Supplied data START
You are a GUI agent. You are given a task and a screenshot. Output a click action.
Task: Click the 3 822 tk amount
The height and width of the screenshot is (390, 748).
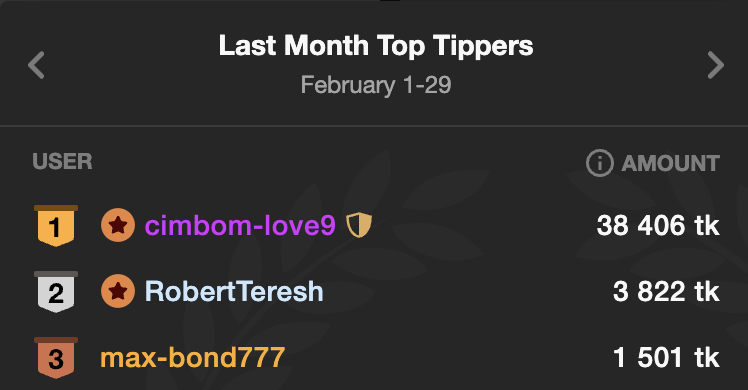coord(666,291)
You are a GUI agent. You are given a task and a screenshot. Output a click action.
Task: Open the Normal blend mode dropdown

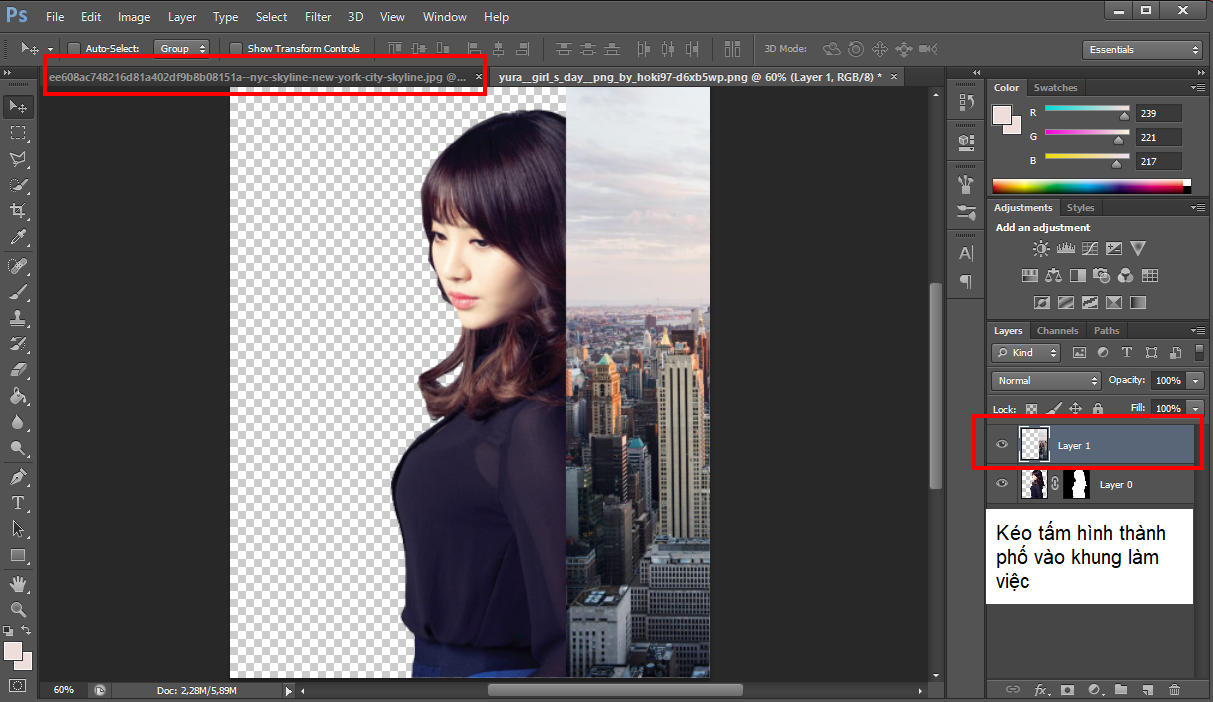pos(1046,381)
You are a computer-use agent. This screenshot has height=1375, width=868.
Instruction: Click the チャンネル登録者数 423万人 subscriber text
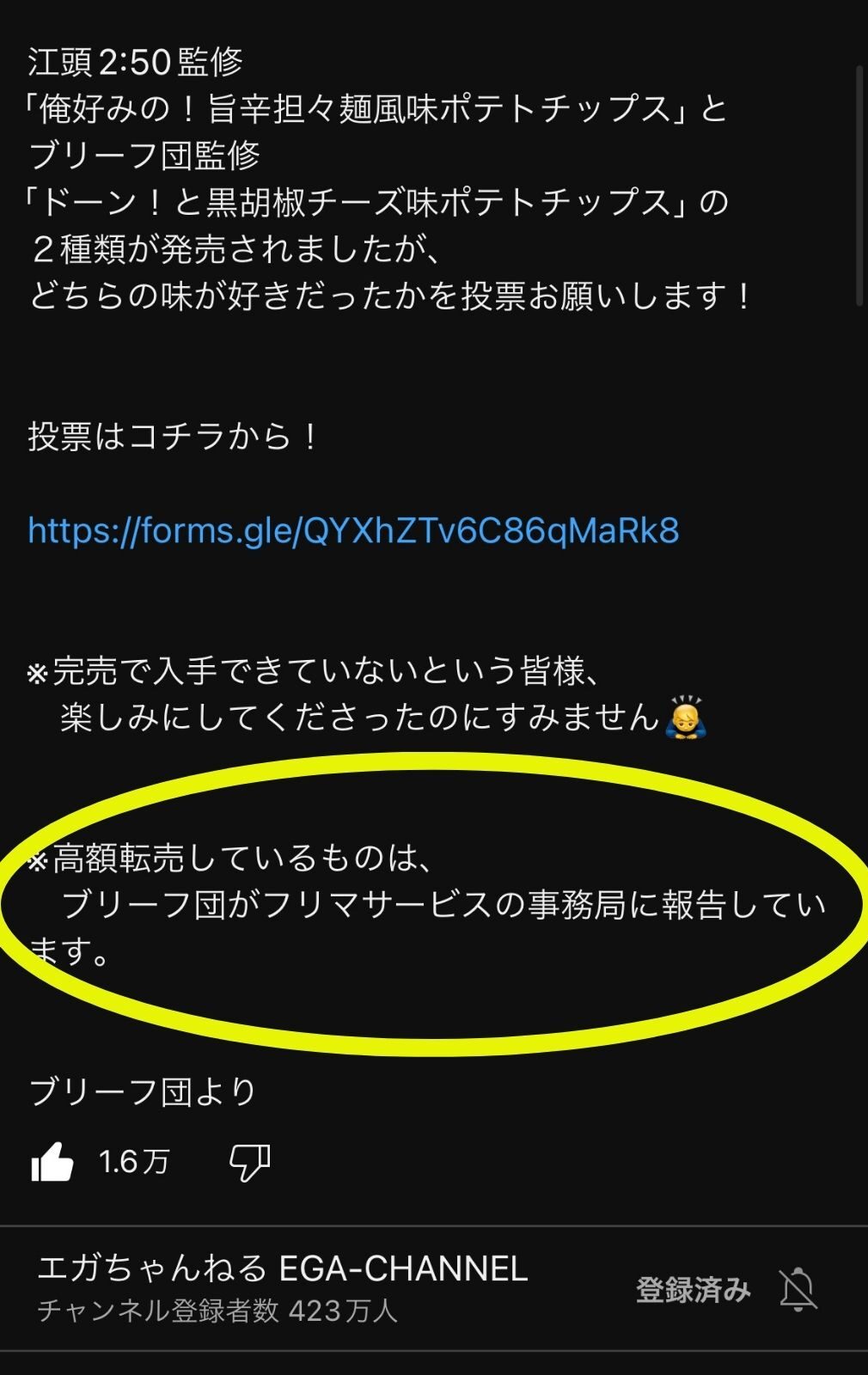coord(217,1311)
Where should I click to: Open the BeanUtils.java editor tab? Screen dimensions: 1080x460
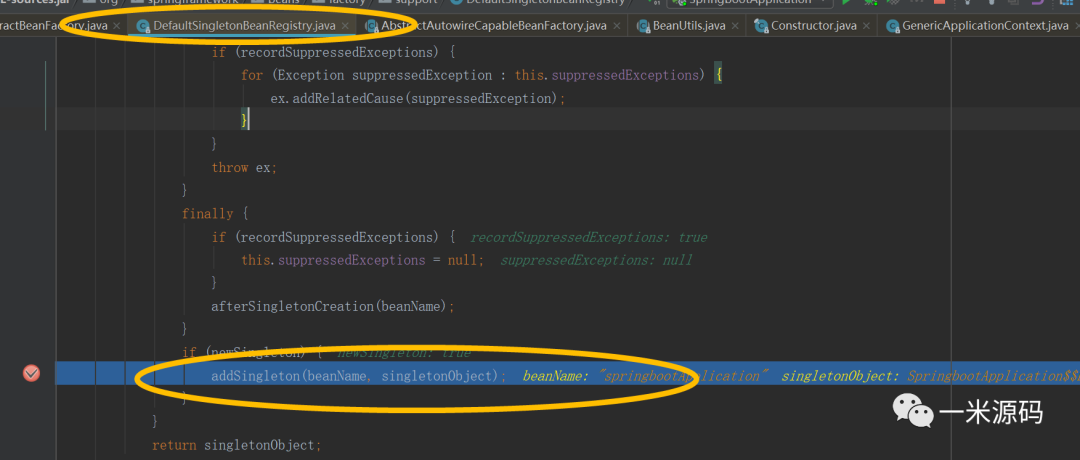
Supplied data END
Extract the entries in full, exactly as they are, minus the pictures.

You are a GUI agent. You are given a task and a screenshot. Output a click action.
Task: Click the 3 822 tk amount
The height and width of the screenshot is (390, 748).
coord(666,291)
You are a GUI agent. You are given a task and a screenshot. Output a click action.
Task: Open the Normal blend mode dropdown

pos(1046,381)
You are a computer-use agent. This screenshot has height=1375, width=868.
Instruction: Click the チャンネル登録者数 423万人 subscriber text
coord(217,1311)
Where should I click to: Open the BeanUtils.java editor tab? Screen dimensions: 1080x460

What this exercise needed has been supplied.